Traumatic Brain Injuries cause over 1 million people in the United States to present to emergency care facilities each year, or over 10 million people per year in the world [1-3]. Traumatic injuries may include blunt trauma, penetrating trauma, blast wave trauma, or rotational trauma. The mechanical forces of trauma can cause temporary shock to neural networks as well as more permanent damage to the tissue and axonal connections between neurons. In addition, bleeding, swelling, and stretching of tissues can worsen cellular death and cause various forms of excitotoxic injury and secondary messenger cascades that can cause delayed cell death. Thus treatments of severe traumatic brain injury generally include surgical decompression, hemostasis and removal of blood, relief of pressure on the brain through drainage of cerebrospinal fluid, and general supportive care to ensure good control of oxygenation and blood pressure. Patients may suffer mild traumatic injuries, which include temporary mild cognitive impairment, confusion, headache, blurred vision, slurred speech, attention deficits, memory loss, or other forms of neural dysfunction, or severe injuries, which tend to result in various forms of permanent neural damage, coma, minimally conscious state, vegetative state, or death by neurologic criteria.

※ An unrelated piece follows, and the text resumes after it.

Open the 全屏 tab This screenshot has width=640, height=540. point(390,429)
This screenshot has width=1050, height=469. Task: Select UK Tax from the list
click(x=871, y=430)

Repeated injuries can result in the dangerous “second impact syndrome” (SIS) or, over longer periods of time, may result in chronic traumatic encephalopathy (CTE), which is characterized by atrophy and neurodegeneration in the brain and clinical signs of dementia, depression, memory loss, and other behavioral changes. Even low grades of traumatic brain injury can cause long-term problems such as headaches, depression, fatigue, sleep disorders, mood changes, seizures, restlessness, loss of coordination, memory loss, confusion, and other symptoms similar to post-traumatic stress disorder. Ongoing treatments may include medicines to treat a patient’s specific symptoms, such as antidepressants and anticonvulsants, as well as rehabilitation and physical therapy, speech therapy, psychiatric help, and social support. Neural tissue engineering and stem cell therapy hold the most potential for people who have suffered localized areas of severe neural tissue damage that have the potential to be restored with cellular support and discrete reconstruction of neural networks [4-5].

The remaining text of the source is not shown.